─── Records for the task

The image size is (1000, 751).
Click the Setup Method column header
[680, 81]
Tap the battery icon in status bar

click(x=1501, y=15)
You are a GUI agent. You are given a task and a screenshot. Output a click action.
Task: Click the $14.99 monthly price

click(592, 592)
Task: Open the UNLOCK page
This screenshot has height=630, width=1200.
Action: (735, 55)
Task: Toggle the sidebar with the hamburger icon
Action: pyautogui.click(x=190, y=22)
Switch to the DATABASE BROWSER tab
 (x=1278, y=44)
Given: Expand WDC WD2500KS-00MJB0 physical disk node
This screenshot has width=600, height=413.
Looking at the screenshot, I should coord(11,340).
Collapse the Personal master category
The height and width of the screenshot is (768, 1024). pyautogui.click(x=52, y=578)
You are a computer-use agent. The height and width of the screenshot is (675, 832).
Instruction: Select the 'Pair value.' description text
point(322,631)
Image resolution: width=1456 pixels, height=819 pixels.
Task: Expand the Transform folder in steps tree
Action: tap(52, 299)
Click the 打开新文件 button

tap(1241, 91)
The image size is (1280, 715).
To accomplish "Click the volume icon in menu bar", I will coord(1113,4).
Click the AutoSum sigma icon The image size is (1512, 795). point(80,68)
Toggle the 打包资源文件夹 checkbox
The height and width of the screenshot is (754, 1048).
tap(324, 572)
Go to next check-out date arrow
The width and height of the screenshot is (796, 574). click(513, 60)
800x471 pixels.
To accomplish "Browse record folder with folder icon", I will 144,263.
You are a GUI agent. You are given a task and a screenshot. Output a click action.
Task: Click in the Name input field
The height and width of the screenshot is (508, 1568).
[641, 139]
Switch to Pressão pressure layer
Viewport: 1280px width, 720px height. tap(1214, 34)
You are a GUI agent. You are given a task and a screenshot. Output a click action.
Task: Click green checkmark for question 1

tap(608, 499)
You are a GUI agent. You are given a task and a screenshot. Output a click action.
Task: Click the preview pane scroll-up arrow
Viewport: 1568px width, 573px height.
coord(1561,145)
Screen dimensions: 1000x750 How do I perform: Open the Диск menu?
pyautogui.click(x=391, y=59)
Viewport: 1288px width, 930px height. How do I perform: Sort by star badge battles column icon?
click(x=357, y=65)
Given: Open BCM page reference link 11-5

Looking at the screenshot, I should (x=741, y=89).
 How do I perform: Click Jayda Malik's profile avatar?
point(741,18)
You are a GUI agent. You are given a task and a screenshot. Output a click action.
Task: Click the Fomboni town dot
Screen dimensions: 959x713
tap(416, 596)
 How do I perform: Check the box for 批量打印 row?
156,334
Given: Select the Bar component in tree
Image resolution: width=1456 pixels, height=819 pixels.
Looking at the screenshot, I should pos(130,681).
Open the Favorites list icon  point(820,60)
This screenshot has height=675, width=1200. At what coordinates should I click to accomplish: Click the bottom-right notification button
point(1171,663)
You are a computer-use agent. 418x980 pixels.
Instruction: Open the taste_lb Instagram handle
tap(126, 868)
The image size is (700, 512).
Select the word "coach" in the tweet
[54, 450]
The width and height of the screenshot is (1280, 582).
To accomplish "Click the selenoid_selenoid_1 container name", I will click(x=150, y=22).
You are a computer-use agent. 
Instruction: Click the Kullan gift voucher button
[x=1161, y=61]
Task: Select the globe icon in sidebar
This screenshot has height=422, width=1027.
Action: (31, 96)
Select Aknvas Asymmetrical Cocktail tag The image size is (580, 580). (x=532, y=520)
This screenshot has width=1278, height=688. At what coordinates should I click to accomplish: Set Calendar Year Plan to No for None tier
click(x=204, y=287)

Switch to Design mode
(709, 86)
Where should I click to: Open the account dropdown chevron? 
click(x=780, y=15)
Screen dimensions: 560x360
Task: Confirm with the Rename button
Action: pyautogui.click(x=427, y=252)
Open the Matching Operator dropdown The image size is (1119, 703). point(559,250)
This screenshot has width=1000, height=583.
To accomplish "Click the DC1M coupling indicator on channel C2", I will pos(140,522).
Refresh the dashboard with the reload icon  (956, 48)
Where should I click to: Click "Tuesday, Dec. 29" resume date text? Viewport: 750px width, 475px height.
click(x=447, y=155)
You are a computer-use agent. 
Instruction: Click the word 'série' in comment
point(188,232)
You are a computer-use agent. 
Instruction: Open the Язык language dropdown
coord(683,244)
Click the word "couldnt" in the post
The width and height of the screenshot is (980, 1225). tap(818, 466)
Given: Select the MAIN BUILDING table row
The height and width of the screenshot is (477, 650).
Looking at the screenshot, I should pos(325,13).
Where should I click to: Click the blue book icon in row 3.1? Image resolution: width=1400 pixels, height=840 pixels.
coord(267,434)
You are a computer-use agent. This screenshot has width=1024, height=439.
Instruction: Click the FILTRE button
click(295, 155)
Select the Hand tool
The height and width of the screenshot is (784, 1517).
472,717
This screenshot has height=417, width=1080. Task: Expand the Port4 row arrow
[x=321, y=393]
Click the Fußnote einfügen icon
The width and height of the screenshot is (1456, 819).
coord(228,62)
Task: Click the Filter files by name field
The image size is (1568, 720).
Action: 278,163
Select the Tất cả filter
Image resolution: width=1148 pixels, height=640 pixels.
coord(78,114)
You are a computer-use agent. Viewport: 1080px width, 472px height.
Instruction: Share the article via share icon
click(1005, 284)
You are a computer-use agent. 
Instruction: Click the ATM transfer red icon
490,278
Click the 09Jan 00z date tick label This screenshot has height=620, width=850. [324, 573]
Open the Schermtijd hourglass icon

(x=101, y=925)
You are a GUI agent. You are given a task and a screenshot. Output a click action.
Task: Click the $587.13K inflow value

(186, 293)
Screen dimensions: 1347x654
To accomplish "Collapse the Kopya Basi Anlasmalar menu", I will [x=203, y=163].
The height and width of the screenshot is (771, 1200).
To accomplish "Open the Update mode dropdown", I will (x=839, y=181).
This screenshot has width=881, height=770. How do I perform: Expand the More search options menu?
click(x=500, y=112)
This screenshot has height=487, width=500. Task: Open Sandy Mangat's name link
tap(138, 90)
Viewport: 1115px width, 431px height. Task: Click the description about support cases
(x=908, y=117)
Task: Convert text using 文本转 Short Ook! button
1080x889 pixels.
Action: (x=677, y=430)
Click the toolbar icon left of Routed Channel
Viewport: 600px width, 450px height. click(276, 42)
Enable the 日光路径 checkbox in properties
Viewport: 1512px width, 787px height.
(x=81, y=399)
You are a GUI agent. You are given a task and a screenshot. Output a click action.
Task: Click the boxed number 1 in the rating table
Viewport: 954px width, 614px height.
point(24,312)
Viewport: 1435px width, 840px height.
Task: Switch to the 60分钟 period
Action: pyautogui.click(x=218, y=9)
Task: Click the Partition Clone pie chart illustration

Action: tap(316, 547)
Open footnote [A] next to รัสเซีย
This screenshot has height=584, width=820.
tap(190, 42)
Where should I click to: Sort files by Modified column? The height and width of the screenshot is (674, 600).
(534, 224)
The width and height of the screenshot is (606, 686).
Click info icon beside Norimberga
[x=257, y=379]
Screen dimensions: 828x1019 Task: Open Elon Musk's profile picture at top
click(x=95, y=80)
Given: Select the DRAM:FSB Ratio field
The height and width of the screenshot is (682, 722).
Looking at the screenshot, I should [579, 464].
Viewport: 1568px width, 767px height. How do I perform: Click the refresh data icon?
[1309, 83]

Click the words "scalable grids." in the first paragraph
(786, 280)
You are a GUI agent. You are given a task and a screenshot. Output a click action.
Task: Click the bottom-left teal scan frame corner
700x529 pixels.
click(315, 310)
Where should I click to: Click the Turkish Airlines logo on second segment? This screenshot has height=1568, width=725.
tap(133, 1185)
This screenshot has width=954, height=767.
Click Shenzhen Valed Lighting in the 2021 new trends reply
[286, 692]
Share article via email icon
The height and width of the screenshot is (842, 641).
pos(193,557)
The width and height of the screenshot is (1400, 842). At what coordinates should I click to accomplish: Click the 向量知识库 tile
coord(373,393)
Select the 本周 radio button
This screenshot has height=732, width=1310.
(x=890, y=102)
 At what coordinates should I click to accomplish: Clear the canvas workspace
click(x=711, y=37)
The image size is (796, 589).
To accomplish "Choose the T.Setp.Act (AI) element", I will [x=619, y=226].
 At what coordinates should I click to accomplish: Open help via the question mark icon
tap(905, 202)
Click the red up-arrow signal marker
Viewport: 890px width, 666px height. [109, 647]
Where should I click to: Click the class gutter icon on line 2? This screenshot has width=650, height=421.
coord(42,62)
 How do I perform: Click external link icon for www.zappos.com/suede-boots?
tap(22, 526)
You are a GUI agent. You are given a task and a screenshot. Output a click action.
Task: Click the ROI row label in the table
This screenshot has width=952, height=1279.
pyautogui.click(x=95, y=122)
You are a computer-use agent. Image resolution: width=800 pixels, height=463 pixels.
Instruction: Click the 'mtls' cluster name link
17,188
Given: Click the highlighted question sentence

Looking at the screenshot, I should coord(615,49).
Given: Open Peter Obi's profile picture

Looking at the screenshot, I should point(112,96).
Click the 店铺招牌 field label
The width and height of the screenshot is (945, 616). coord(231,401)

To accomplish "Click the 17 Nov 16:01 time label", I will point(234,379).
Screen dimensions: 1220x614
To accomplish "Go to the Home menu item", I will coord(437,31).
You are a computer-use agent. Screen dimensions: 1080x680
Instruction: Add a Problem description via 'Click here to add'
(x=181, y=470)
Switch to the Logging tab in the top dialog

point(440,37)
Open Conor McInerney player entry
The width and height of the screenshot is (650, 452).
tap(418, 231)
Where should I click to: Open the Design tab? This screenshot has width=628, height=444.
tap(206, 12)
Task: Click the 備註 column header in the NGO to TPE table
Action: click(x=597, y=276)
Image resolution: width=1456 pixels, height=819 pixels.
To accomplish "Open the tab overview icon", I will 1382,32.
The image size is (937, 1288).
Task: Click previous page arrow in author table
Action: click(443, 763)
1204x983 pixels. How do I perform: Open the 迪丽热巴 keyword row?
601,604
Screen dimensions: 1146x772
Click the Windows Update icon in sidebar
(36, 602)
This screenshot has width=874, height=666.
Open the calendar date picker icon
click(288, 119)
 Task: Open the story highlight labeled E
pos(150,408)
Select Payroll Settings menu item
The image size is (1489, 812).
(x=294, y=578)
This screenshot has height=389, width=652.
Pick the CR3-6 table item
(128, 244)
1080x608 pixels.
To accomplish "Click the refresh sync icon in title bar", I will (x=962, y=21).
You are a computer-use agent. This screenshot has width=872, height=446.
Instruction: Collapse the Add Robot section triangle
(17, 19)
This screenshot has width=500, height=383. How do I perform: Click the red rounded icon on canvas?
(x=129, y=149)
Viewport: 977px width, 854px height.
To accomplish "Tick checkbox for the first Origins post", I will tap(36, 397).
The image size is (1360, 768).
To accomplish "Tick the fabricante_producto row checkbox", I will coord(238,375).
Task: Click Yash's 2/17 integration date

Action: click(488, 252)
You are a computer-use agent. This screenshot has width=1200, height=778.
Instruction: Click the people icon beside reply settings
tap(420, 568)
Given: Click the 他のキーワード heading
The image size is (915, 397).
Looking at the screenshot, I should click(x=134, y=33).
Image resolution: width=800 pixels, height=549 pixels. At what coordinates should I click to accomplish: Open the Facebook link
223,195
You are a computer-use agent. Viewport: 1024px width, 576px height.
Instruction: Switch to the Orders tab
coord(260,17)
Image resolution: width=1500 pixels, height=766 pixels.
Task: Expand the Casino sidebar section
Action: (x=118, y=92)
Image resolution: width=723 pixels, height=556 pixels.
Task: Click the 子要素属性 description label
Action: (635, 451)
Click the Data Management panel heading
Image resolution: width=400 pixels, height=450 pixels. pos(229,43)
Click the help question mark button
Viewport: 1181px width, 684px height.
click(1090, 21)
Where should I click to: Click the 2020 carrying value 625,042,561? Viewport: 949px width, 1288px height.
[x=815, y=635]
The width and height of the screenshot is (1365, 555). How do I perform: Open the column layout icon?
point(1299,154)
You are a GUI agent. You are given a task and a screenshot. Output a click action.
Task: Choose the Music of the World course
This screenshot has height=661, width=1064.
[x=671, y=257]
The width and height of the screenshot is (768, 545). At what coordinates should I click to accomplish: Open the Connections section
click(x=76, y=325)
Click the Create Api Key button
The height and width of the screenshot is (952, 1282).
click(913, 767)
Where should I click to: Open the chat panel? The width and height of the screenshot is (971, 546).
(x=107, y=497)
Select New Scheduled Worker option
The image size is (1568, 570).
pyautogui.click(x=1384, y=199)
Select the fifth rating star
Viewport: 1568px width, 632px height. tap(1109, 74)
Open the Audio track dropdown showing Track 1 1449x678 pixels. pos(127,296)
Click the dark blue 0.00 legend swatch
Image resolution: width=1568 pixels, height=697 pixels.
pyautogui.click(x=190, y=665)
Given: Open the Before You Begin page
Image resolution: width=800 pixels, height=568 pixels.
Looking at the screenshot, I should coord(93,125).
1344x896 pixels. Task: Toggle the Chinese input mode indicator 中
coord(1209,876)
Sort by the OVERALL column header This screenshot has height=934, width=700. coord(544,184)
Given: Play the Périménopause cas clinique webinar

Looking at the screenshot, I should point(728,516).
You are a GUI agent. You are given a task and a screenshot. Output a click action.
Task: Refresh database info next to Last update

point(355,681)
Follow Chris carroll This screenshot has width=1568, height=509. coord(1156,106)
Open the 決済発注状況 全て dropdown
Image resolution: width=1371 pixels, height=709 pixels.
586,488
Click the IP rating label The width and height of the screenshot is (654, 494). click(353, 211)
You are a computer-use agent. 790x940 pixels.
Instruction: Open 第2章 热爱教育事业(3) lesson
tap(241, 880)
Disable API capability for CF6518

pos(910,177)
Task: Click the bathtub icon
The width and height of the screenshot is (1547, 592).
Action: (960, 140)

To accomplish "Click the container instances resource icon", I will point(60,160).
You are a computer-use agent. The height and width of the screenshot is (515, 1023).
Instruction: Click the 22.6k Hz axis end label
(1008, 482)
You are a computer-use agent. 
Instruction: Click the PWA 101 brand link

──────

→ What you will do
Reproduce the lines of material word for word, starting at the line containing "Given: Select the MAIN BUILDING table row" and ending at the line containing "Click the 09Jan".

→ Worked answer
Given: Select the MAIN BUILDING table row
The height and width of the screenshot is (477, 650).
Looking at the screenshot, I should pos(325,13).
Where should I click to: Click the blue book icon in row 3.1? Image resolution: width=1400 pixels, height=840 pixels.
coord(267,434)
You are a computer-use agent. This screenshot has width=1024, height=439.
Instruction: Click the FILTRE button
click(295, 155)
Select the Hand tool
The height and width of the screenshot is (784, 1517).
472,717
This screenshot has height=417, width=1080. Task: Expand the Port4 row arrow
[x=321, y=393]
Click the Fußnote einfügen icon
The width and height of the screenshot is (1456, 819).
coord(228,62)
Task: Click the Filter files by name field
The image size is (1568, 720).
Action: 278,163
Select the Tất cả filter
Image resolution: width=1148 pixels, height=640 pixels.
coord(78,114)
You are a computer-use agent. Viewport: 1080px width, 472px height.
Instruction: Share the article via share icon
click(1005, 284)
You are a computer-use agent. 
Instruction: Click the ATM transfer red icon
490,278
Click the 09Jan 00z date tick label This screenshot has height=620, width=850. [324, 573]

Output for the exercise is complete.